▸ **Assignment**
Could you transcribe all of the data exactly and skip any pictures?

▸ **Supplied data**

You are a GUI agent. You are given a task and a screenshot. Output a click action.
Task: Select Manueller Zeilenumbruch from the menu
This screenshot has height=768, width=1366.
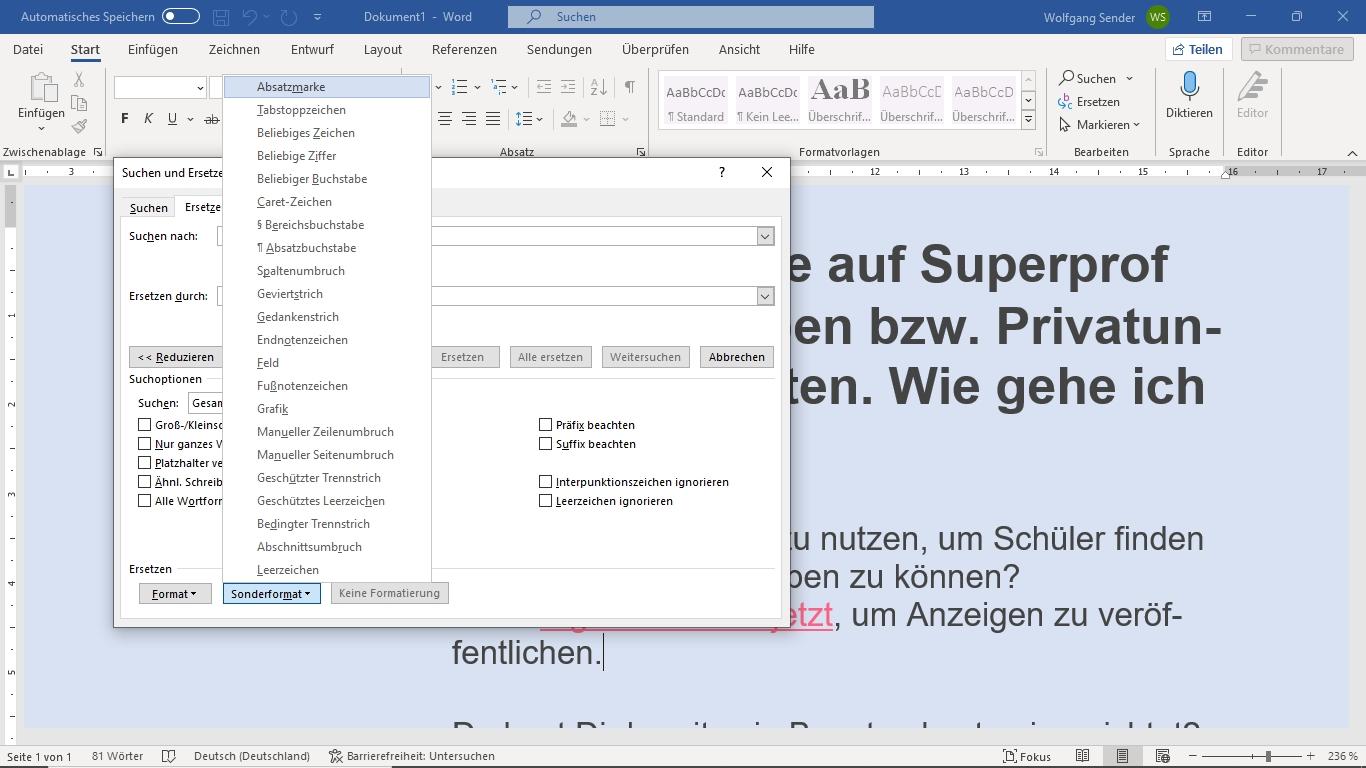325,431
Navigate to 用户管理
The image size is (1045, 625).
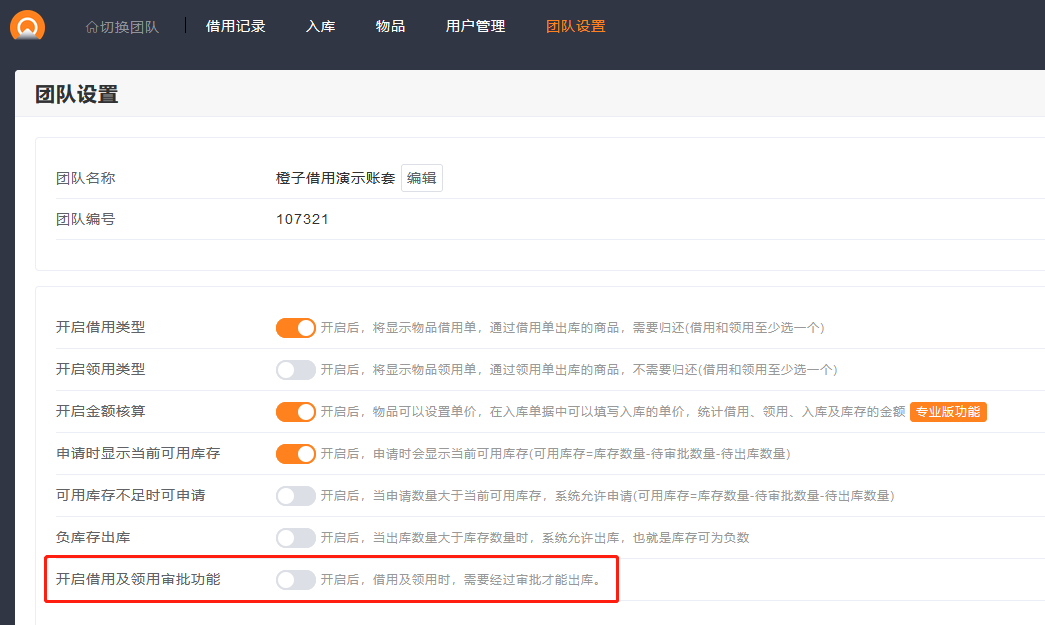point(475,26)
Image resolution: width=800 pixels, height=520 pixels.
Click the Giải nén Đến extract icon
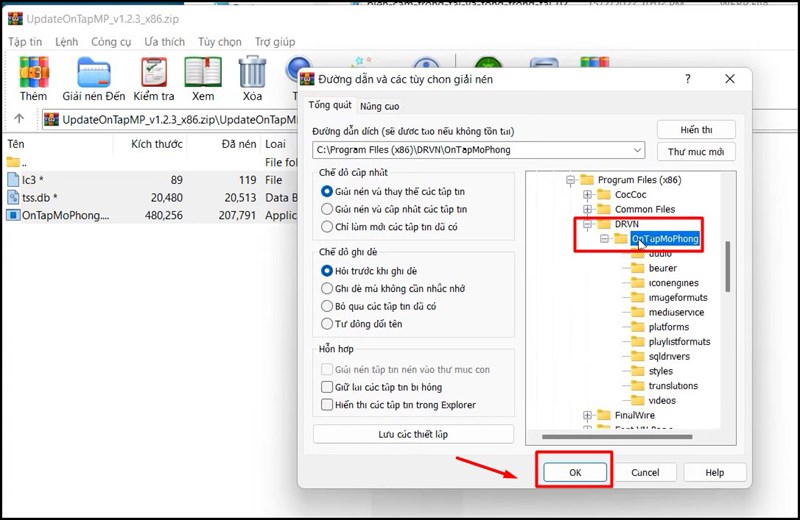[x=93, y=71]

▸ **Response area**
You are a GUI agent. You are given a task and a screenshot. Output a click action.
Task: Select Manueller Zeilenumbruch from the menu
This screenshot has height=768, width=1366.
325,431
Navigate to 用户管理
The image size is (1045, 625).
point(475,26)
Image resolution: width=800 pixels, height=520 pixels.
Click the Giải nén Đến extract icon
[x=93, y=71]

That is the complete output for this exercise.